Opinia KNF jest odpowiedzią na moje pismo i jest adresowana do mnie. Nie może więc jej Pani zastosować bezpośrednio do swojej sprawy. Można natomiast taką opinię uzyskać w Pani sprawie. Trzeba sprecyzować problem od strony prawnej i poprosić o opinię dział prawny KNF. Ja czekałam na załatwienie sprawy ok 1 mies. Jednak opinia KNF nie załatwia sprawy. Bank na pewno nie wypłaci odszkodowania tylko na pdst. opinii KNF. Konieczny jest proces sądowy i nawet jeśli sąd orzeknie o winie banku /czyli wadliwym pełnomocnictwie/, to też jeszcze nie przesądza sprawy.
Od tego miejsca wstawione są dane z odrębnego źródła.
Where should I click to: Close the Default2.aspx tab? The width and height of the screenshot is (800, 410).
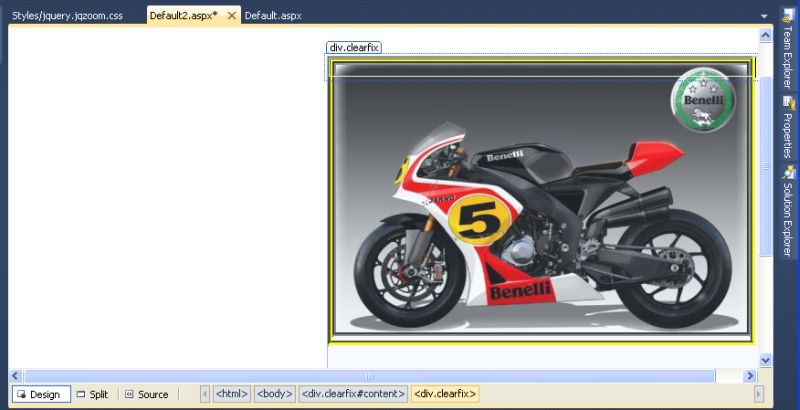232,16
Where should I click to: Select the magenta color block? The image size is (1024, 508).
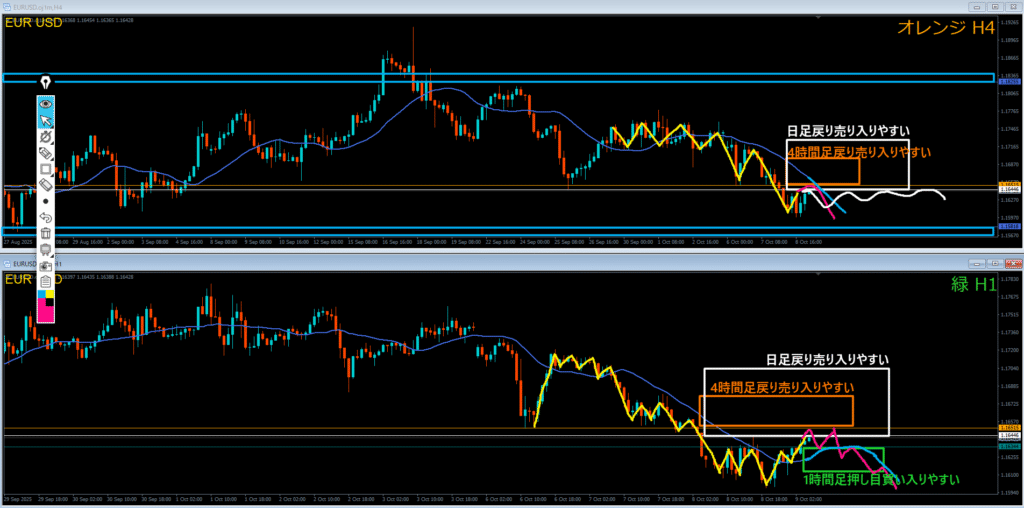(x=45, y=315)
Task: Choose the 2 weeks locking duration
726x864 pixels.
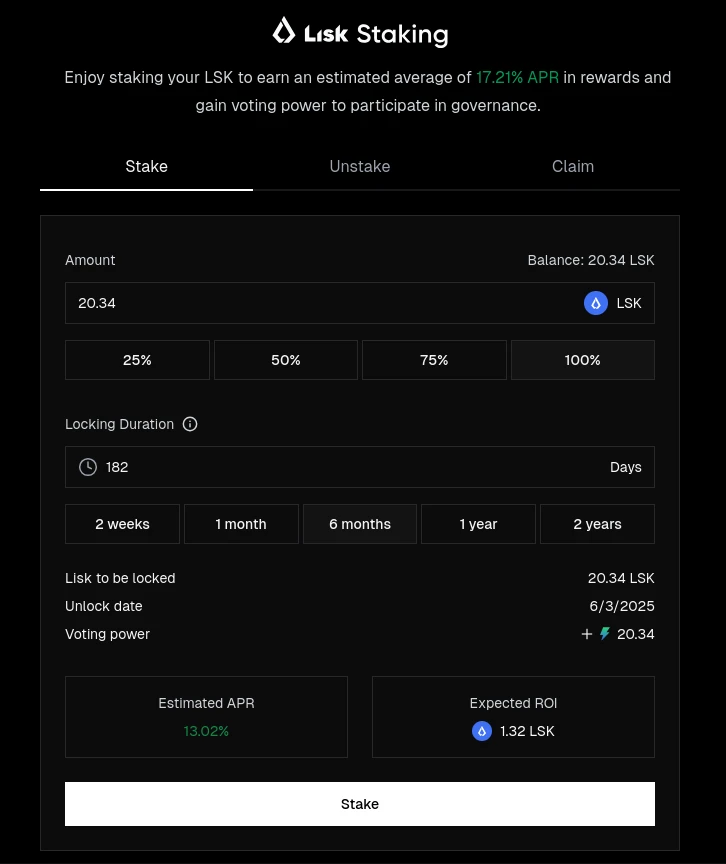Action: coord(122,524)
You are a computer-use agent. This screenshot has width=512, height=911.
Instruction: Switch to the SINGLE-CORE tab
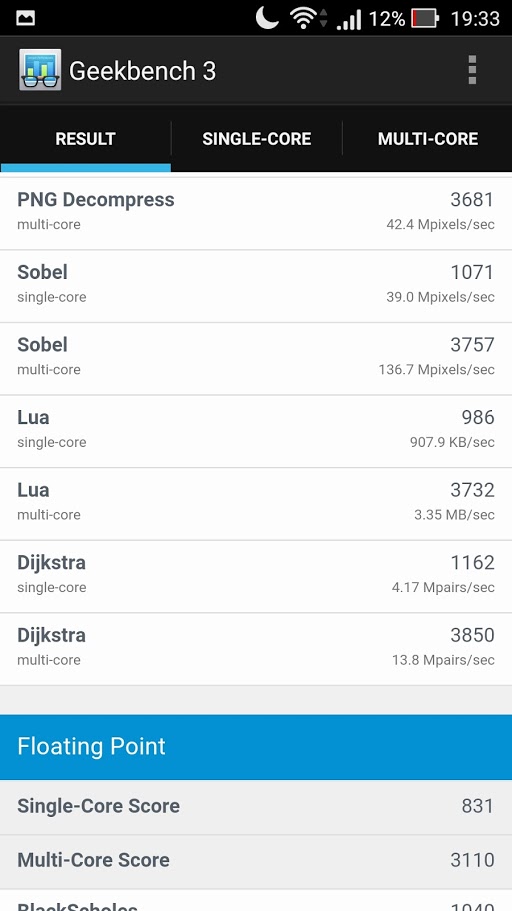tap(256, 139)
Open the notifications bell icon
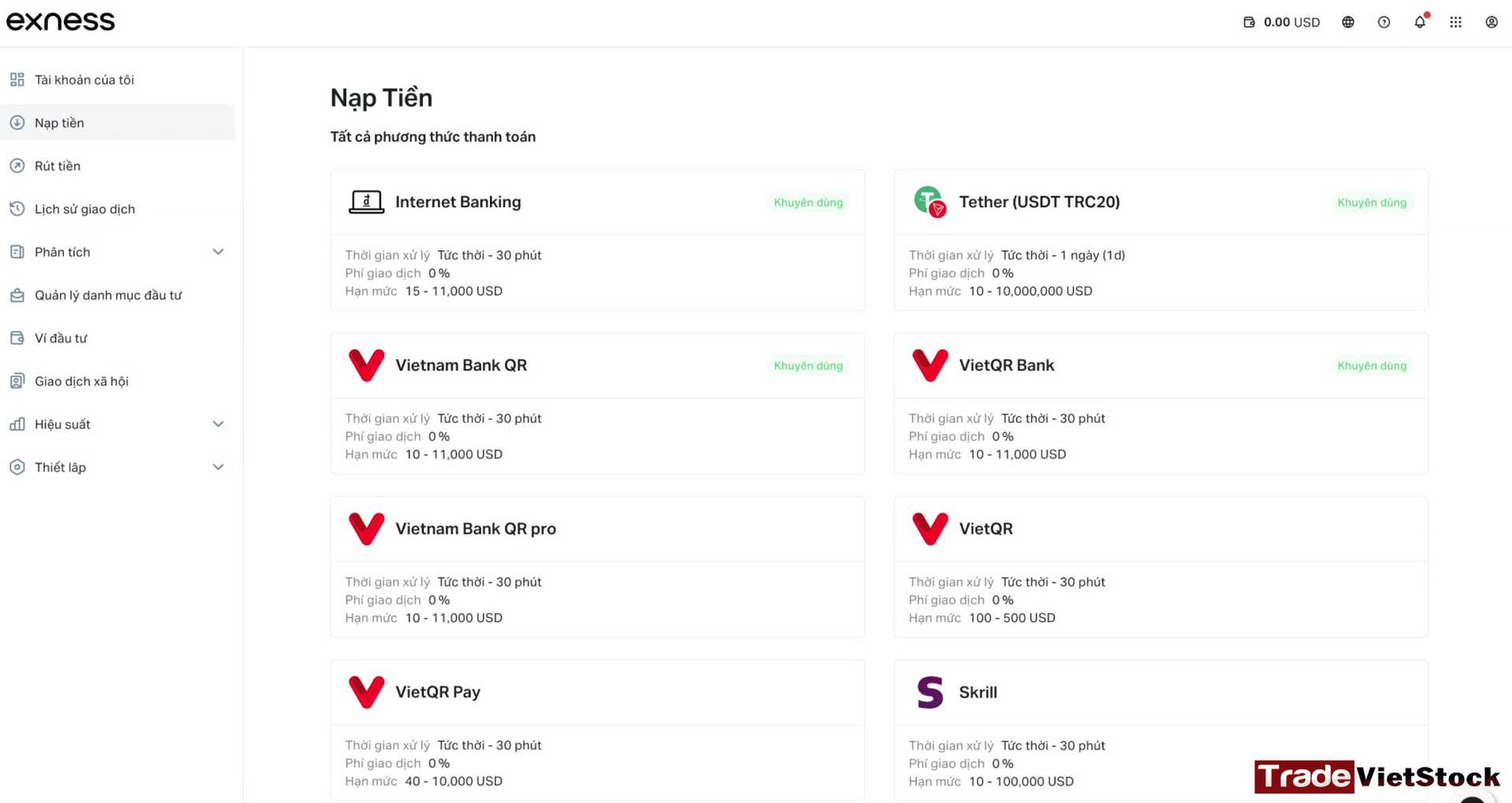 tap(1420, 22)
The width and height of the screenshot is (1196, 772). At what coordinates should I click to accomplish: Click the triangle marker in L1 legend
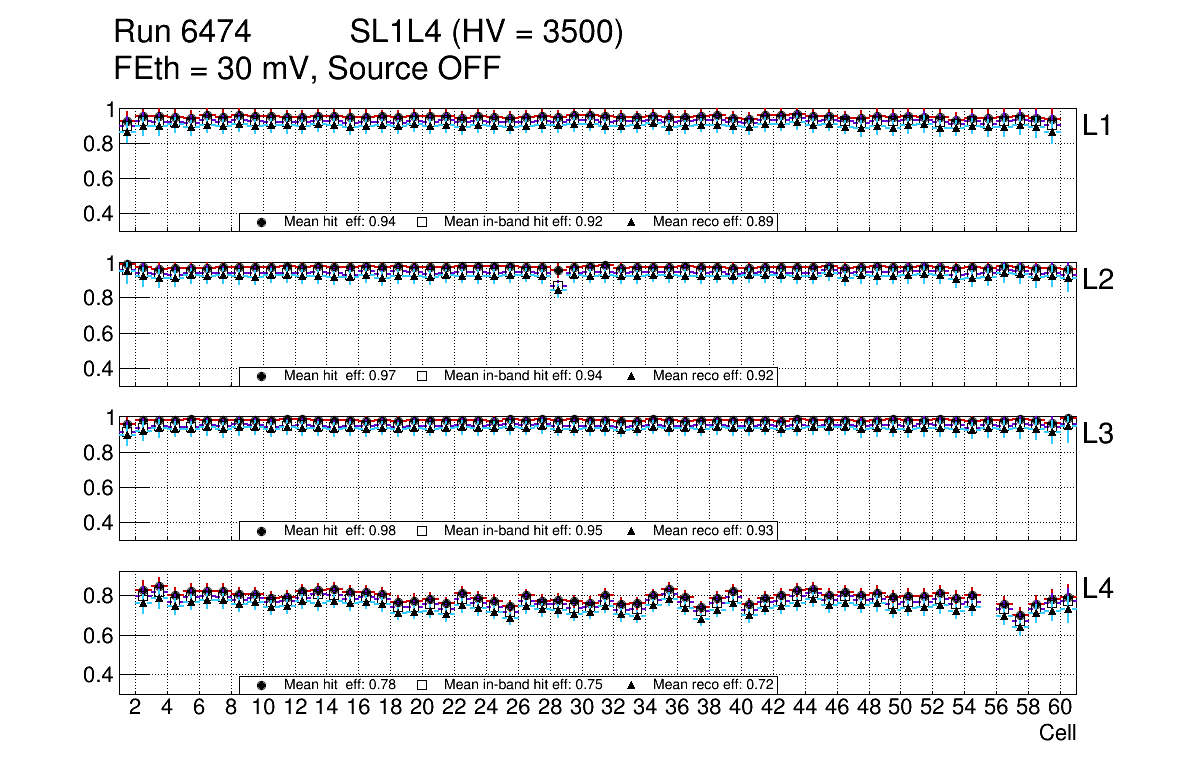coord(632,222)
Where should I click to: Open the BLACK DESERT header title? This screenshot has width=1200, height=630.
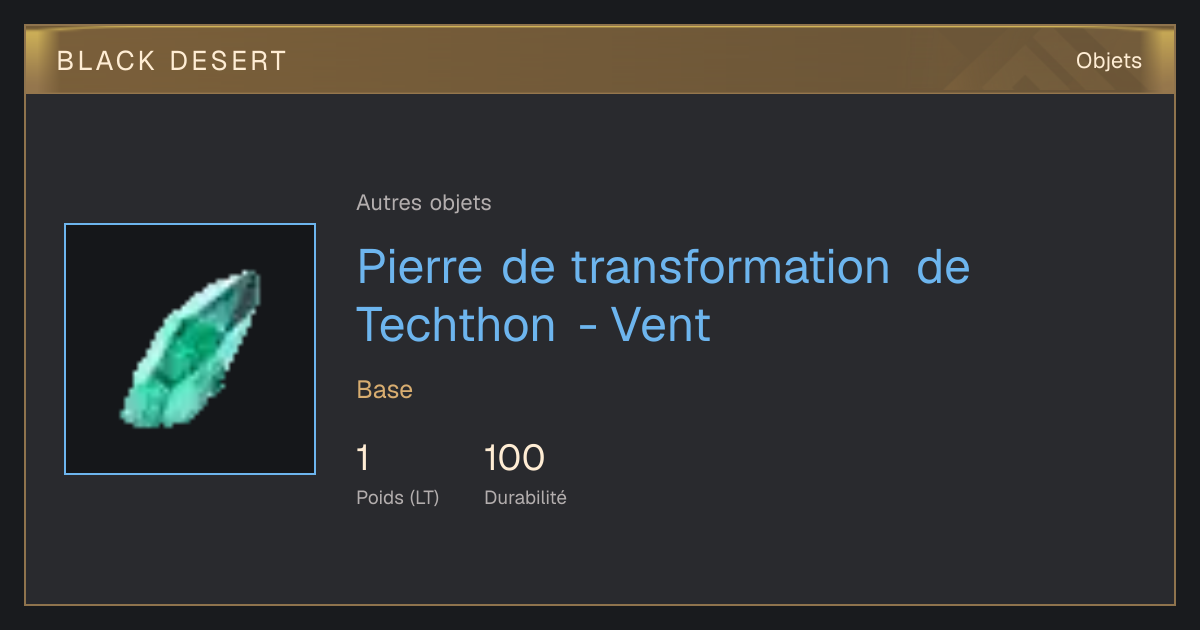point(172,61)
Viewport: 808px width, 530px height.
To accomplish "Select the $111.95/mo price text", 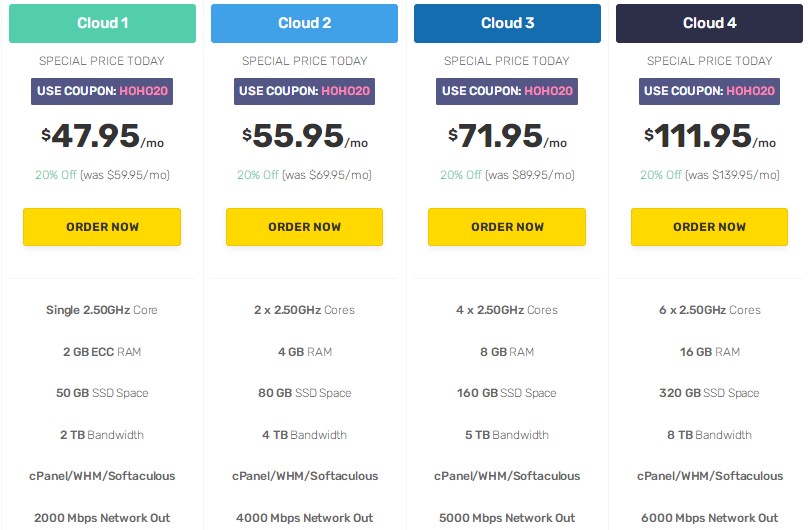I will tap(709, 137).
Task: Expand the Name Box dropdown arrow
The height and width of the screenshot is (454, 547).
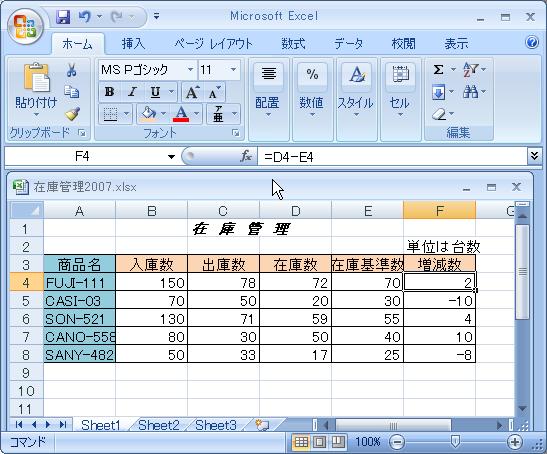Action: coord(171,157)
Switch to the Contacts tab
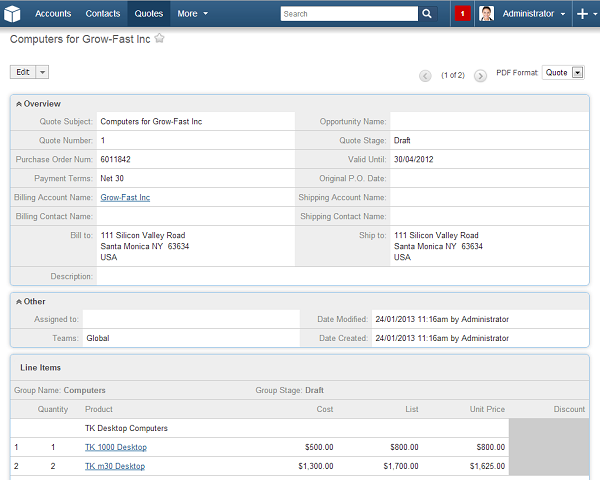The width and height of the screenshot is (600, 480). pyautogui.click(x=102, y=14)
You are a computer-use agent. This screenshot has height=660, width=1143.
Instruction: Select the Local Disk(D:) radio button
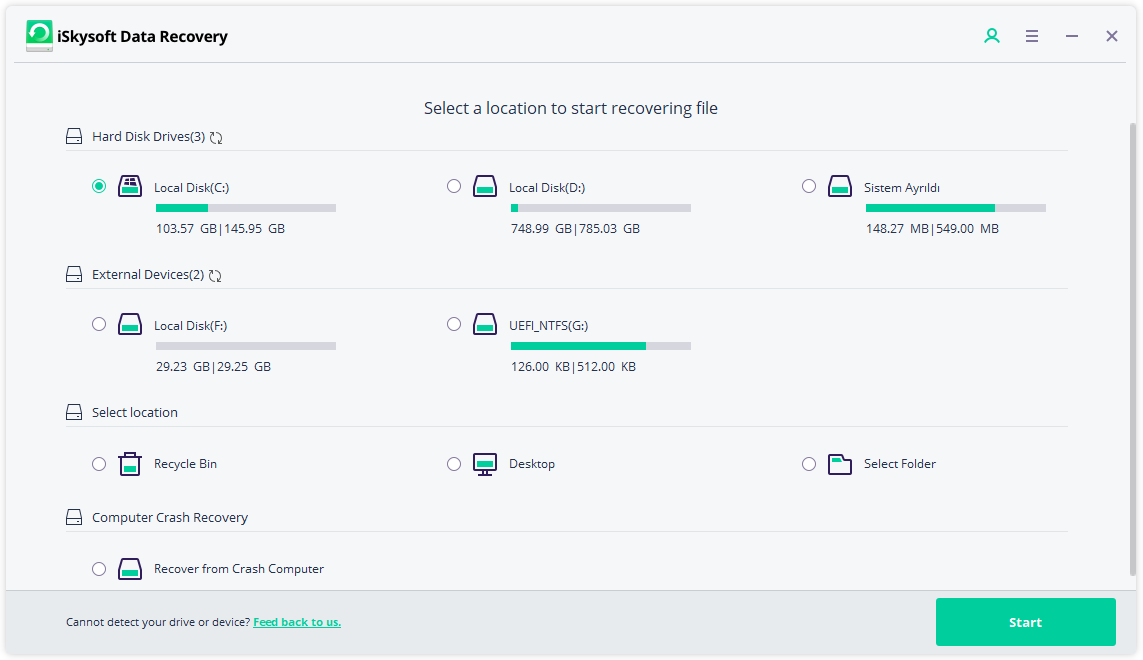click(x=454, y=186)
Trzeba udowodnić szkodę wynikającą z wadliwie spisanego pełnomocnictwa. Jeśli pełnomocnik pobrał pieniądze z konta, to bank może jeszcze wykazać, że pomimo wadliwe spisanego pełnomocnictwa mocodawca jednak faktycznie powołał pełnomocnika do danego konta /konwalidacja czynności prawnej/. Każda sprawa jest inna.
Ja w swojej sprawie dowody zbierałam przez 2 lata. Ostatecznie wypracowałam pozew - powództwo o ustalenie istnienia stosunku prawnego z dodatkowym powództwem ewentualnym i powództwem o zapłatę. Sprawa znalazła się w sądzie i czekam na wyznaczenie terminu rozprawy. Będę walczyć z bankiem sama i na razie jestem dobrej myśli.
Czy mogłaby Pani napisać jaki to bank w Pani przypadku, może ten sam co u mnie?